The Founding Fathers of Zionism
By Benzion Netanyahu
(Noble, OK: Balfour Books, 2012.) 230 pp.

Reviewed by David A. Meier, Ph.D., Chair, Department of Social Sciences, Dickinson State University

While popularly known as the father of Israel’s current prime minister of Israel, Benjamin Netanyahu, Benzion Netanyahu’s scholarly reputation rests on his well-received works on medieval Spanish Jewry, including, Don Isaac Abravanel: Statesman and Philosopher (1998) and The Origins of the Inquisition in Fifteenth Century Spain (1995). In his most recent publication, Netanyahu has revisited five key figures in the emergence of modern Zionism, namely, Leo Pinsker, Theodore Herzl, Max Nordau, Israel Zangwill, and Ze’ev Jabotinsky. All five articles have been previously published. With the exception of the final article on Jabotinsky, however, each article appeared as Zionists coupled Jewish identity with their political program.

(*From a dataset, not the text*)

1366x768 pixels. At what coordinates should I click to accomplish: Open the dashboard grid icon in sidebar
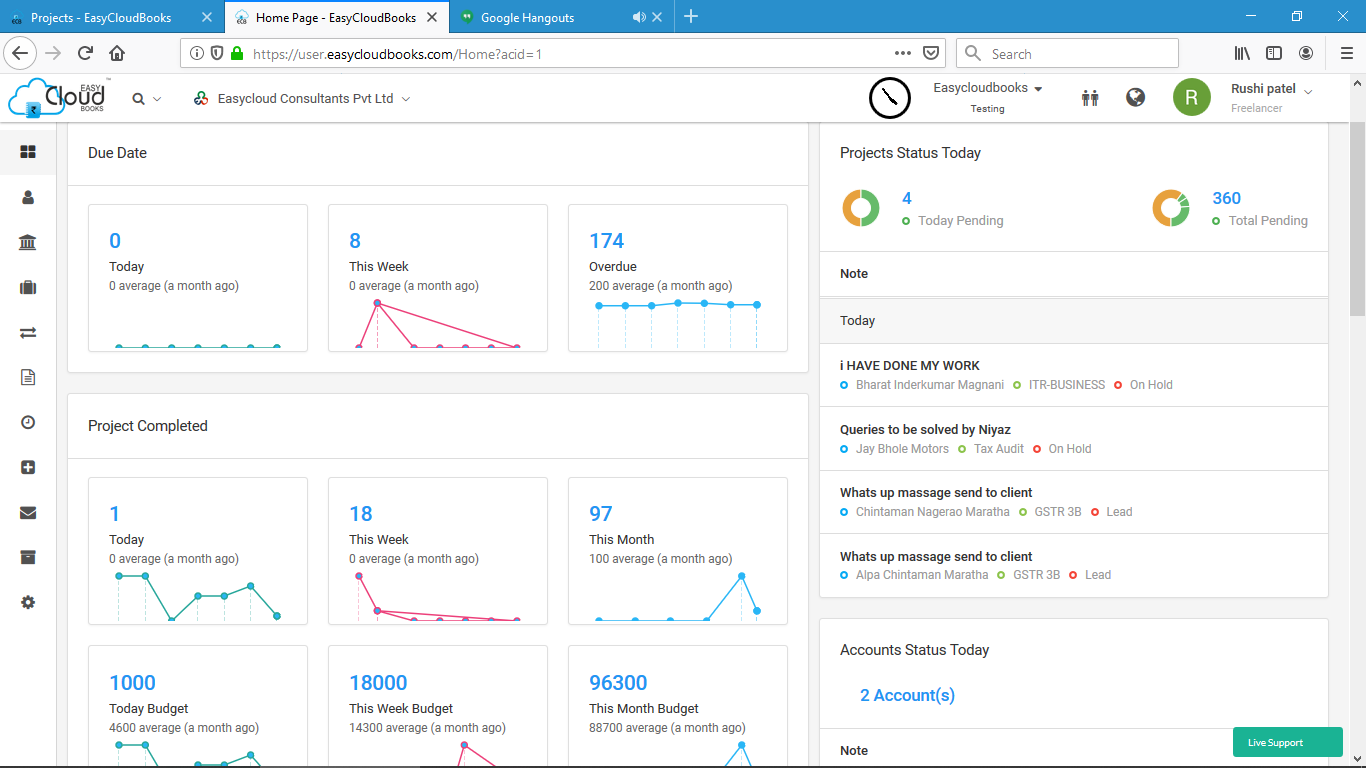[x=28, y=152]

As described in Michael Berkowitz’s Zionist Culture and West European Jewry (1993) and George Mosse’s Confronting the Nation (1993), Zionists elevated Jewish uniqueness alongside a secular nationalism and a moderate Judaism while seeking to avoid the dangers of European nationalism. Within this group, Ze’ev Jabotinsky demand for armed Jewish resistance suggests the only possible path to a Jewish state against Chaim Weizmann’s emphasis on diplomacy in Europe and the Middle East.

Netanyahu’s articles must be understood as a product of the times, as works of historical significance laced with hyperbole and less as scholarly research. Organized in the text around their emergence in the Zionist movement, the opening four biographies were first published in 1944 (Pinsker), 1937 (Herzl), 1941 (Nordau), and 1938 (Zandwill), while the final piece appeared only in 1981 (Jabotinsky). Focusing on the first four, Netanyahu’s passionate narrative accented the sense of dire emergency facing European Jewry. Written well into the period of growing Nazi oppression, the Herzl article pays limited attention to emerging anti-Semitism in France and early Zionist congresses. Instead, Netanyahu presents Herzl’s willingness to consider Uganda as a possible Jewish homeland as a misunderstanding of Jewish history. In contrast to the cultural Zionism of Ahad Ha’am (a.k.a. Asher Ginsberg) and Israel Zangwill, Netanyahu returns Herzl’s pride of place among leading Zionists by describing Herzl’s political Zionism as embracing the foresight necessary for the creation of an actual state in Palestine, including the creation of Jewish self-defense units.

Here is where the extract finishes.